A contractor in Oregon was stripped of its status as a certified women and minority-owned business (M/WBE) and was required to pay a $15,000 fine by the Oregon Department of Justice last week after it was discovered that the company, which used its status to be awarded a contract with the City of Portland, was actually controlled by a white male. And, earlier in March, the FBI raided the offices of a Tennessee M/WBE that may have been used as a "pass-through" by one of the state's largest construction companies.

These cases, however, are not isolated incidents of fraud in local, state, and federal programs intended to help M/WBEs participate in public contracting, nor are they rare cases of enforcement. In fact, authorities at all levels of government across the country are increasingly cracking down on M/WBE program fraud.

In many of the recent instances of M/WBE program fraud, prime contractors set up M/WBE fronts or paid M/WBEs for use of their status - which may be needed to win a contract - but did not actually use them to perform what is termed a "commercially useful function." According to the U.S. Department of Justice, a subcontractor performs a commercially useful function only when it "actually performs, manages, and supervises the work involved."

Some M/WBE program fraud cases brought by the government are civil in nature, while others include criminal charges. In June 2014, the former president and owner of a Pennsylvania construction company was sentenced to seven years in prison and ordered to pay $27,6000 for his role in a 15 year scheme that involved the use of a Connecticut front company with disadvantaged business enterprise (DBE) status, which is a variation of a M/WBE certification. The former owner of the Connecticut DBE, for its part, was sentenced to 33 months imprisonment and ordered to $119 million in restitution, and other co-conspiring executives at the Pennsylvania prime contracting firm received similar sentences.

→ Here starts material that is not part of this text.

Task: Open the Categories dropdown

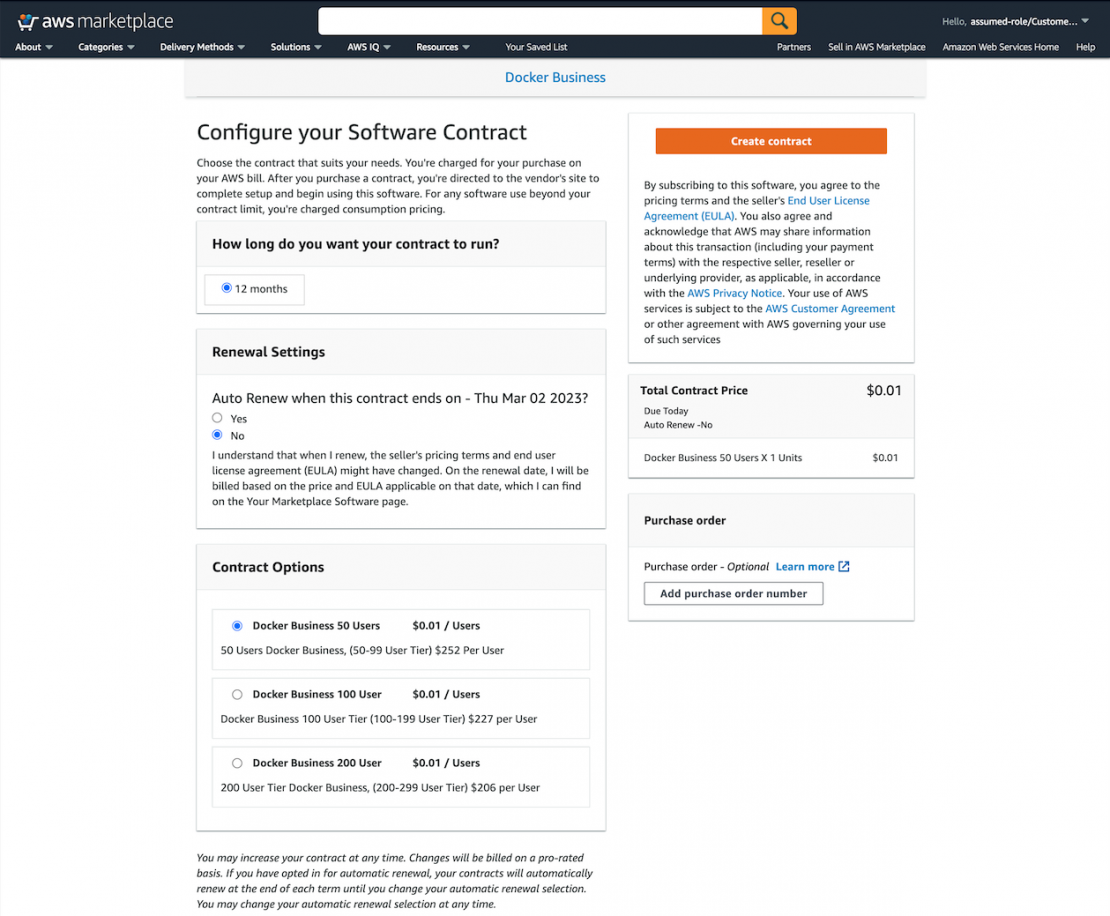Action: pos(106,47)
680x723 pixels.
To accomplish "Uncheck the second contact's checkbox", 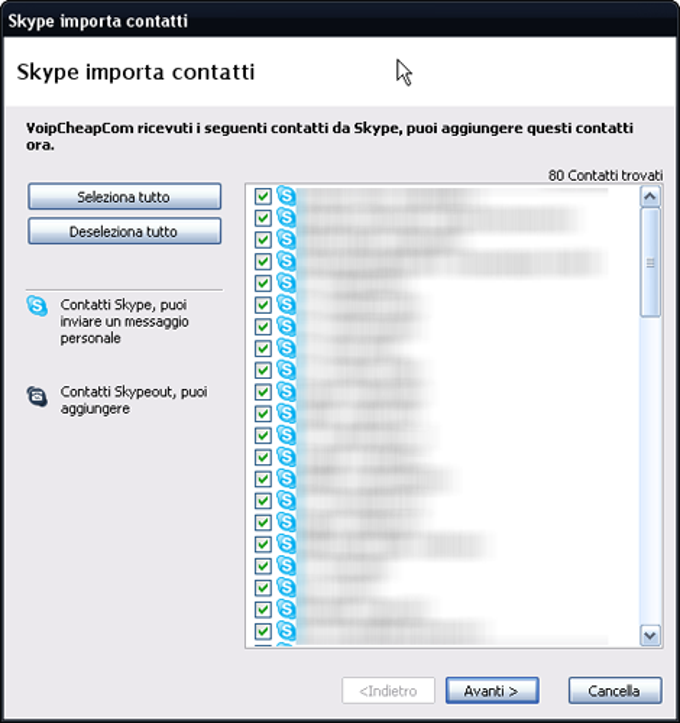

"Preventing and detecting DBE fraud are priorities for the Secretary of Transportation and the USDOT Office of Inspector General," said the special agent in charge of the Pennsylvania case, which was the biggest in the nation's history. "We will continue to work with the Secretary of Transportation, the Administrators of the Federal Highway and Transit Administrations, and our law enforcement and prosecutorial colleagues to expose and shut down DBE fraud schemes throughout Pennsylvania and the United States."

The USDOT Office of Inspector General is cautioning prime contractors and subcontractors not to engage in fraudulent DBE activity and has even set up a web site at www.oig.dot.gov/hotline where businesses involved in public contracting can print fraud awareness posters for the workspace and fraud can be anonymously reported.